Crop breeding

Crop breeding and natural variation in photosynthesis

Improving crop yields by targeting photosynthesis has not yet delivered more efficient crops to farmers. But growing scientific evidence indicates that increasing photosynthetic efficiency in crops is a clear and achievable target.

CAPITALISE will target photosynthesis and improve it by exploiting natural variation in key processes using conventional plant breeding techniques. This will avoid using genetic modification or gene editing that is not widely accepted in Europe.

The aim of the CAPITALISE project is to provide genetic resources from a pool of naturally occurring genetic variation for photosynthetic traits in three important diploid crop species: maize (a C4 monocot), barley (a C3 monocot and a genetically simpler proxy for wheat), and tomato (a C3 dicot and a genetically simpler proxy for potato). These crop models have been selected for ease of use and as the best platforms from which to translate scientific approaches into other more genetically complex crops including wheat and potato. They represent the two main lineages of crop plants and the two dominant photosynthetic systems. All are economically important and provide insight into other staple crops.

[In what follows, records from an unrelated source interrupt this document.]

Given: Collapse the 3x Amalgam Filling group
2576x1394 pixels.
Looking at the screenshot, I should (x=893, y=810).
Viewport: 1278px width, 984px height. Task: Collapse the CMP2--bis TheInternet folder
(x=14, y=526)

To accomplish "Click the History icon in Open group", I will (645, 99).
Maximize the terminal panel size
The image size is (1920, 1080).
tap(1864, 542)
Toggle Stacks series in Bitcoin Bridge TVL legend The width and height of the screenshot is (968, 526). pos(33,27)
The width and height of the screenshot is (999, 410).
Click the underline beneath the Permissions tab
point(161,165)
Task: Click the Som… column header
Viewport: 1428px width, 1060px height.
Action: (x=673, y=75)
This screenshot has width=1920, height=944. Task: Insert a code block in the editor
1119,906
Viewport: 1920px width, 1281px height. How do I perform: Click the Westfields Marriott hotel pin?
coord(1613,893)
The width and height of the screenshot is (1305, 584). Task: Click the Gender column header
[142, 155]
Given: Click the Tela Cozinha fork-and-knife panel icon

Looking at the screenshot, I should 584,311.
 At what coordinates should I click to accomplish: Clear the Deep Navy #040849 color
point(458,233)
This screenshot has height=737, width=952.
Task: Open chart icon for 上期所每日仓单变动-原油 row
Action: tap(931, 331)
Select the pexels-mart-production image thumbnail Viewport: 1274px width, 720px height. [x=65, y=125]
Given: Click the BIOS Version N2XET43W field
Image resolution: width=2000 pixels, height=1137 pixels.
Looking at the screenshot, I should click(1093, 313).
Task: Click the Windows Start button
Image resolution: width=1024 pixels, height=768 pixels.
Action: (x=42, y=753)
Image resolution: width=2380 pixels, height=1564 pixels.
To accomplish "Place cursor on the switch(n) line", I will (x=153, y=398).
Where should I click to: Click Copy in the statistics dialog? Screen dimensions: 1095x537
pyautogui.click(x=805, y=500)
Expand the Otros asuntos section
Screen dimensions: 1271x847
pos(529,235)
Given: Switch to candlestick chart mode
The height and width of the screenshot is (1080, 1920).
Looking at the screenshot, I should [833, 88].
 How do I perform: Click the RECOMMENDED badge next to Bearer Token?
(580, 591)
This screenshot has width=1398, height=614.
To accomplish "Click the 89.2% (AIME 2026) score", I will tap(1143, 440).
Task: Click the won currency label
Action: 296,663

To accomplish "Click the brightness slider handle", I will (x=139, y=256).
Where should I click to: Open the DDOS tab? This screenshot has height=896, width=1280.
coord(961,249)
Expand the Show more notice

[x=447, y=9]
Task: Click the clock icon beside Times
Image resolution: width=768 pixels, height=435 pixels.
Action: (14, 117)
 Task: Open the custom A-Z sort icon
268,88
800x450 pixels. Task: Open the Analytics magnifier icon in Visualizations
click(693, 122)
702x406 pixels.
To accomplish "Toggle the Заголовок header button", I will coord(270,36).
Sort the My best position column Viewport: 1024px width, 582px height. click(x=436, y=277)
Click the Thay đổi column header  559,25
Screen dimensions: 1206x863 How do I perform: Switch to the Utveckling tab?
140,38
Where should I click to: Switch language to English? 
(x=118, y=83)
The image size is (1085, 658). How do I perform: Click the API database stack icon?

CAPITALISE partners have developed and partially characterised a number of germplasm collections providing structured and unstructured collections of allelic variation that represent a diverse gene pool for the target species. The CAPITALISE consortium have now carefully selected a targeted range of suitable germplasm resources representing a broad range of genetic materials and traits.

Crop breeding and biodiveristy

The breeding of domesticated crops can be tracked back in the human history for more than 10 000 years. This breeding depended only on selection of the best performing plants.

Since Mendel’s Laws were defined at the end of 19th century, targeted crossing of parental genotypes carrying the desired traits became the main way of crop improvement. Currently, in an era of technological boom, breeding programs have become a complex interdisciplinary process involving broad skills in various fields of science such as genetics, genomics, phenomics, bioinformatics and in addition to conventional breeding, use new techniques based on genetic engineering and genome editing.

In Europe, however, plants produced by genetic modification are not readily acceptable as crop plants following the recent CJEU ruling. Instead, crop breeding for European markets must rely on conventional methods to produce new varieties exploiting natural genetic variation or traditional methods of mutagenesis. Therefore, the central focus of CAPITALISE is to identify naturally occurring genetic variation for the target photosynthetic sub-traits and use it to increase photosynthetic efficiency in the target crops. To achieve this, CAPITALISE partners have developed innovative germplasm collections in each of the three model crops (barley, maize and tomato). These include bi-parental and multi-parental mapping populations suitable for quantitative trait loci (QTL) analysis, diversity panels suitable for genome-wide association studies (GWAS), and mutant collections.

Once the desired QTLs are identified, CAPITALISE will combine them with elite breeding materials developed by breeding companies through crossing and introgression. This will provide a validation step that will boost the validity and usability of the loci discovered, making them more desirable in currently ongoing breeding pipelines and potentially disclosing new paths in the development of improved varieties.